Shoulder pain after stroke is a very common, causing significant morbidity disease. Subacromial and subdeltoid (SASD) bursitis are common causes of pain or disability of the shoulder joint in stroke patients. Traditional therapeutic approaches for the shoulder pain therapy including pharmacotherapy, injection therapy, physical therapy, and behavioural modification. Unfortunately, these therapy methods may not be effective in many patients and long term benefit after treatment is transient, the outcomes may also be incomplete or non-existent. Botulinum toxin A (BoNT-A) is a neurotoxin that can inhibit not only the acetylcholine at the neuromuscular junctions but also other neurotransmitters such as glutamate, substance P and calcitonin gene related peptide, all of which have been indicated in pain transmission. Despite the therapeutic benefit of BTX in alleviating painful muscle spasms, its efficacy in SASD bursitis conditions is less clear.
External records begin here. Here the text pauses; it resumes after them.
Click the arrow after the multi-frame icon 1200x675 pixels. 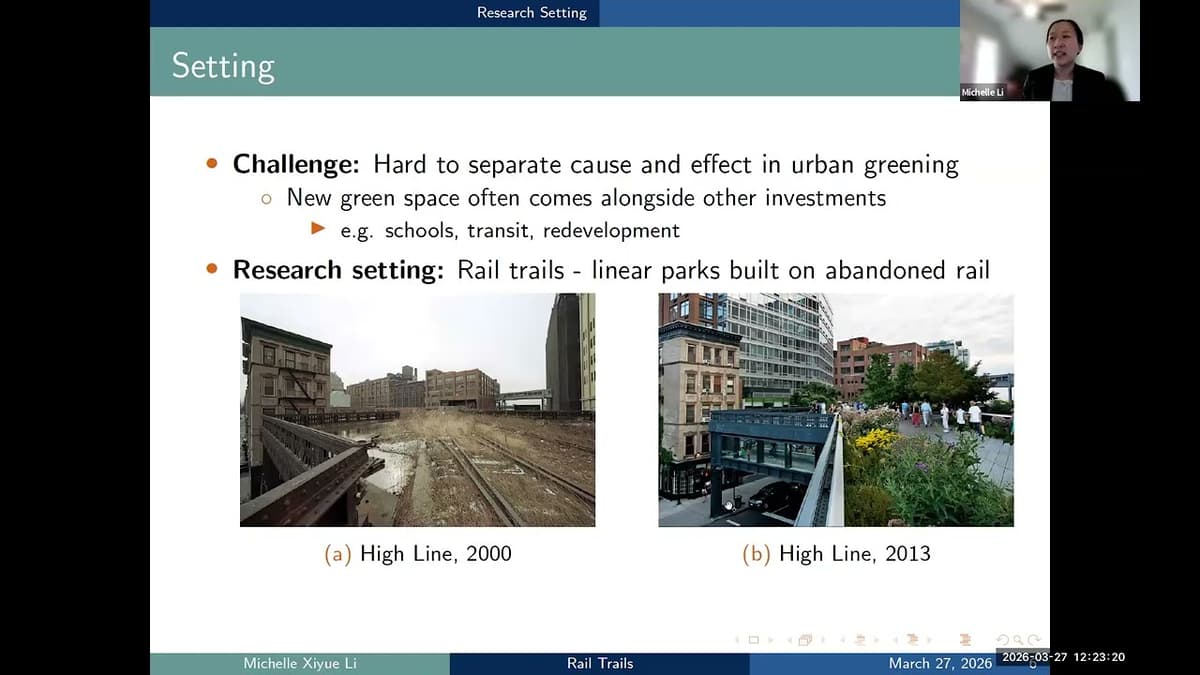click(820, 640)
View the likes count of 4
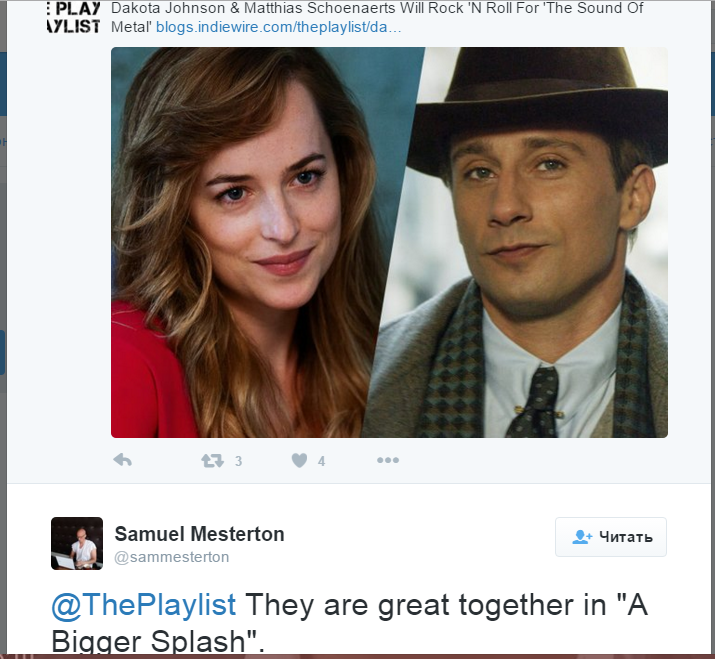715x659 pixels. 322,461
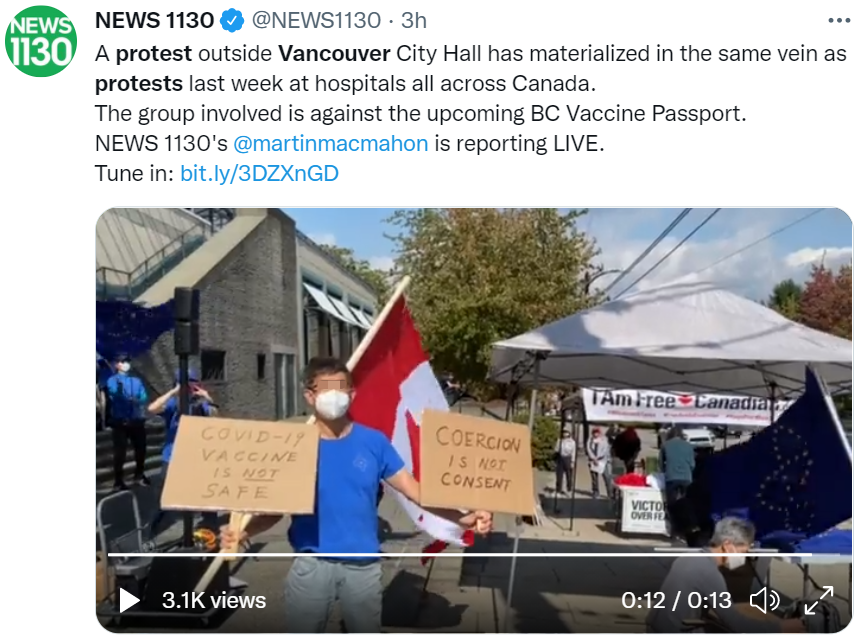The width and height of the screenshot is (857, 641).
Task: Play the video with the play button
Action: tap(129, 600)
So we perform this study to examine the efficacy of ultrasound guided SASD injection with BoNT-A in reducing refractory shoulder pain after stroke.

Registry
clinicaltrials.gov
Start Date
February 2016
End Date
December 2018
Last Updated
10 years ago
Study Type
Interventional
Study Design
Parallel
Sex
All

Investigators

Responsible Party
Principal Investigator
Principal Investigator

TAO WU

MD

Sir Run Run Shaw Hospital

Eligibility Criteria

Inclusion Criteria

  • Stroke patients with pain around the shoulder or lateral deltoid area and deteriorated during active or passive overhead activity;
  • Neer and/or Hawkins tests (+);
  • NRS\>5 at rest;
  • Symptoms lasted for at least for 2 months and were unresponsive to analgesic medication or physical therapy for 1 month.
  • Subjects voluntarily sign the informed consent.
  • Age between 18 and 80 years old. -

Exclusion Criteria

  • Received earlier subacromial injections of corticosteroids or botulinuim toxin in the last 6 months;
  • Shoulder fracture, glenohumeral osteoarthritis, bone tumors or osteonecrosis in plain radiographs.
  • Known allergy or sensitivity to study medication or its components.
  • Infection or dermatological condition at the injection sites.
  • Any medical condition that may put the subject at increased risk with exposure , including diagnosed myasthenia gravis, Eaton-Lambert syndrome, amyotrophic lateral sclerosis, or any other disorder that might have interfered with neuromuscular function.
  • QTc criteria: QTc ≥ 450 millisecond (msec) or≥480msec for subjects with Bundle Branch Block-values based on either single electrocardiogram (ECG) values or triplicate ECG averaged QTc values obtained over a brief recording period
  • Liver function tests: aspartate aminotransferase (AST) and alanine aminotransferase (ALT) ≥2xULN; alkaline phosphatase and bilirubin \>1.5xULN (isolated bilirubin \>1.5ULN is acceptable if bilirubin is fractionated and direct bilirubin \<35%).
  • Concurrent use of aminoglycoside antibiotics or other agents that might interfere with neuromuscular function.
  • Patients with severe cognitive impairment or neurological diseases affecting the implementation or evaluation of the test, and drug-dependent patients.
  • Presence of clinically unstable severe cardiovascular, renal or respiratory disease

Arms & Interventions

BoNT-A treatment group

Ultrasound guided sub-acromial bursa injection with BoNT-A (100 u);

Intervention: Botulinum toxin A

Triamcinolone acetonide treatment group

Ultrasound guided sub-acromial bursa injection with Triamcinolone acetonide (40mg)+1% Lidocaine 2 ml;

Intervention: Triamcinolone Acetonide

Outcomes

Primary Outcomes

Change from baseline of pain score (Numeric Rating Scale, NRS)

Time Frame: The outcome will be undertaken at weeks 0 (baseline), 1,2,4,8, and 12 weeks after injection.

Secondary Outcomes

  • Change from baseline of should muscle modified Ashworth scale assess (MAS)(The outcome will be undertaken at weeks 0 (baseline), 1,2,4,8, and 12 weeks after injection.)
  • Passive and/or active shoulder range of motion.(The outcome will be undertaken at weeks 0 (baseline), 1,2,4,8, and 12 weeks after injection.)